Automatic Paper Reviewing with Heterogeneous Graph Reasoning over LLM-Simulated Reviewer-Author Debates
Shuaimin Li, Liyang Fan, Yufang Lin, Zeyang Li, Xian Wei, Shiwen Ni, Hamid Alinejad-Rokny, Min Yang
TL;DR
Automatic paper reviewing is challenged by workload and subjectivity. ReViewGraph introduces a novel pipeline that simulates multi-round reviewer–author debates with LLMs, encodes them as a four-type node, eight-type graph, and applies a heterogeneous graph transformer to predict accept/reject decisions. The approach demonstrates strong, statistically significant improvements over seven baselines across three OpenReview-derived ICLR datasets, without requiring LLM parameter updates. Ablation and case studies highlight the importance of explicit debate structure and heterogeneous reasoning for robust, interpretable decisions.
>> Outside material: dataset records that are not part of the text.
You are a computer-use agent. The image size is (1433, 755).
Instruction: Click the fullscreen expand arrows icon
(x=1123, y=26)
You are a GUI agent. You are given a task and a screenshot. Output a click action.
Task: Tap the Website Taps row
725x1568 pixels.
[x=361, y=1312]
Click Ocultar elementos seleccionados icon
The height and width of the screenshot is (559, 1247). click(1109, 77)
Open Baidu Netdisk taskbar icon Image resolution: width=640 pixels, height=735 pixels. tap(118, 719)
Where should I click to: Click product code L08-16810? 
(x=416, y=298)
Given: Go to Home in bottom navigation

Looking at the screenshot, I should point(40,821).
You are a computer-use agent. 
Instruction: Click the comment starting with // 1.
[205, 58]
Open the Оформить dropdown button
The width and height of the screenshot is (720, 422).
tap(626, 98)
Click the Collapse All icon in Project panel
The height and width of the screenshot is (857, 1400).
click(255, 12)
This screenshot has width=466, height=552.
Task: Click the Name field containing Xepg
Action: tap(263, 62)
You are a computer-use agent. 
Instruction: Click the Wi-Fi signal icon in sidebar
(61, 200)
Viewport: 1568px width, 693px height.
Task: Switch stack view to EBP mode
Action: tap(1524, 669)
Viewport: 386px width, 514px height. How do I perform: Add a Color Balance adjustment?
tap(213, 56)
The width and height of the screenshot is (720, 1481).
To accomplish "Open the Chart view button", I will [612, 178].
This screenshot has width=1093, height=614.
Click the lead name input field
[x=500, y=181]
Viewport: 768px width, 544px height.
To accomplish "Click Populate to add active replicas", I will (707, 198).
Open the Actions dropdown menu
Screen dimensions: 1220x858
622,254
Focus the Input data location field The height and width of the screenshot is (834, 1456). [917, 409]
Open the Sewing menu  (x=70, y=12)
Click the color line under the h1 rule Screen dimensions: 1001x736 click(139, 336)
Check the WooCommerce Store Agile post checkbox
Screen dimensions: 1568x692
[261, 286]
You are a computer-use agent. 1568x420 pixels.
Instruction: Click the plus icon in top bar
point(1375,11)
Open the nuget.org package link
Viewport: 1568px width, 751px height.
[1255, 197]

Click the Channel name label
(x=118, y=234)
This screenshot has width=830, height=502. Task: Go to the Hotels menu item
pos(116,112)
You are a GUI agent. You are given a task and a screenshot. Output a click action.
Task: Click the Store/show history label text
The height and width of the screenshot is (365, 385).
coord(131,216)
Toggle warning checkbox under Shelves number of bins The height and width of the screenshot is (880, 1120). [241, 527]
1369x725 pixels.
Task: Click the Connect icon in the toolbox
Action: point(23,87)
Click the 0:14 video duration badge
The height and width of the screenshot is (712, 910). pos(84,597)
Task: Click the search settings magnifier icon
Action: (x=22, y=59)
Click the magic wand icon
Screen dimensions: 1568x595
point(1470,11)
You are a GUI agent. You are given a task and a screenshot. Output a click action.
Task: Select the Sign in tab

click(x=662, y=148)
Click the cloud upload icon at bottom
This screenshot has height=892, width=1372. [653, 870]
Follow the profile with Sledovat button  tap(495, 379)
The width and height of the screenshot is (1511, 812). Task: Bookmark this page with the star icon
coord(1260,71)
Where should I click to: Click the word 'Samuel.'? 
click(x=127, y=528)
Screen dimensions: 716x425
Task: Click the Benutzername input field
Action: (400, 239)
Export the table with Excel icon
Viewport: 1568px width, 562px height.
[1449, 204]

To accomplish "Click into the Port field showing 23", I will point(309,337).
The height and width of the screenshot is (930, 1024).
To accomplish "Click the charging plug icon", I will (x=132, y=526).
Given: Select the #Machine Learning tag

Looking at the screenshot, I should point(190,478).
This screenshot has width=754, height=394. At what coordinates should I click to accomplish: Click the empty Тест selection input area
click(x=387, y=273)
This work offers a scalable framework that advances trustworthy AI-assisted peer review by capturing argumentative dynamics and evaluation criteria in a structured, graph-based representation.
Abstract
Existing paper review methods often rely on superficial manuscript features or directly on large language models (LLMs), which are prone to hallucinations, biased scoring, and limited reasoning capabilities. Moreover, these methods often fail to capture the complex argumentative reasoning and negotiation dynamics inherent in reviewer-author interactions. To address these limitations, we propose ReViewGraph (Reviewer-Author Debates Graph Reasoner), a novel framework that performs heterogeneous graph reasoning over LLM-simulated multi-round reviewer-author debates. In our approach, reviewer-author exchanges are simulated through LLM-based multi-agent collaboration. Diverse opinion relations (e.g., acceptance, rejection, clarification, and compromise) are then explicitly extracted and encoded as typed edges within a heterogeneous interaction graph. By applying graph neural networks to reason over these structured debate graphs, ReViewGraph captures fine-grained argumentative dynamics and enables more informed review decisions. Extensive experiments on three datasets demonstrate that ReViewGraph outperforms strong baselines with an average relative improvement of 15.73%, underscoring the value of modeling detailed reviewer-author debate structures.